Move fast, break things. This is the mantra that is defining how companies operate. When it comes to launching new products and services in the market, especially in the new market with disruptive innovation, the same mindset is applied - get to market as soon as possible, and perhaps be the first in the market. Usually, a barrage of new companies follow suit to enter the same market offering similar value propositions - all in pursuit of capturing the market share and mind share. 

However, speed-to-market does not necessarily translate to market readiness of the value proposition. This means that many companies that enter a market early such as Google Glass and PDA to mention a few, fail to achieve product-market fit even though their innovation may drastically improve the status quo. This is mainly because people are not ready to adopt a new behavior brought from the innovation, as well as the missing conditions in other aspects that needs to be considered. Wrong timing is hence, the most common reason why companies fail to launch their offerings in the market.

It does not matter how fast a company launches a new offering in the market. What matters is the timing of launch. A good timing is when the market is ready to activate and adopt a new behavior that will positively change how people behave and consume product and service with minimal transition.

Companies can anticipate the right timing for to pursue and launch innovation by evaluating through 5 lenses of trends:

1. Social - Desirability

- Does the product/service fulfill people’s needs and desires?
- Is the behavior transition from status quo seamless?
- Does the product/service have a positive ripple effect that makes other aspect of life easier?

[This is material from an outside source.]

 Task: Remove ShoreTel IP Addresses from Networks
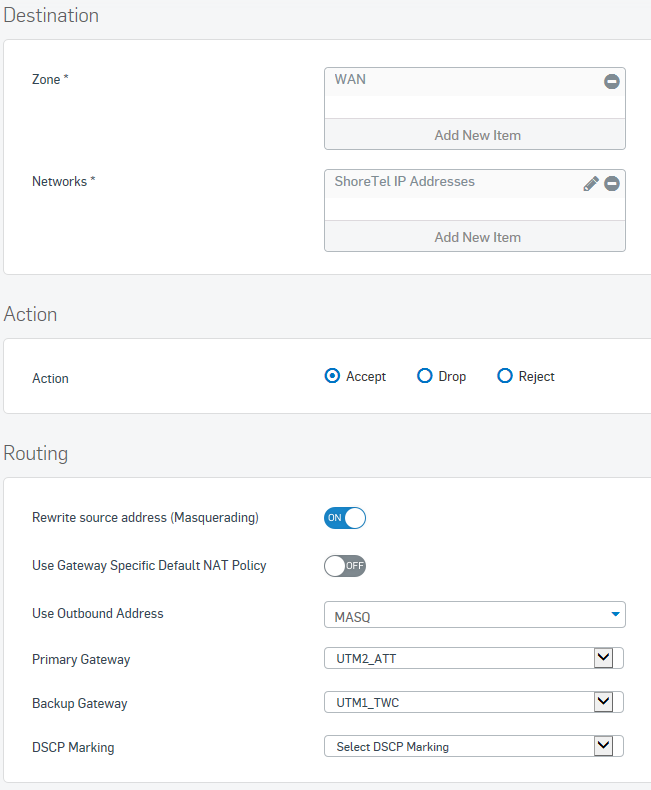click(612, 183)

2. Technology - Feasibility

- Is the technology mature enough to use?
- Is the technology affordable enough to install and maintain?
- Does the technology fit with other existing infrastructure or create new infrastructure ecosystem?

3. Economy - Viability

- Is the innovation process progressive from MVP towards full-blown product/service?
- Does the experiment shows early sign that people will pay for it?
- Does the innovation have a sustainable business model?

4. Environment - Sustainability

- Does the innovation cause harm to the environment?
- Is there a fit with the chosen location of country, city, and area?
- Is the innovation accessible to the people at the right places?

5. Politics - Permissibility

- Are there existing rules in place to govern the chosen sector?
- Is the innovation disruptive enough that it may get banned by the government?
- Is it likely for the government to define new rules and regulations?

These are conditions that must be evaluate in order to anticipate the receptiveness the market and achieve a product-market fit. The more disruptive an innovation is to the market, the more likely that these questions will have to be considered.

In the end, what is more important than being the first to market is to be the last to enter and the last that market ever needs. To be the last, companies need to adopt business agility to anticipate and adapt to the lenses of trends.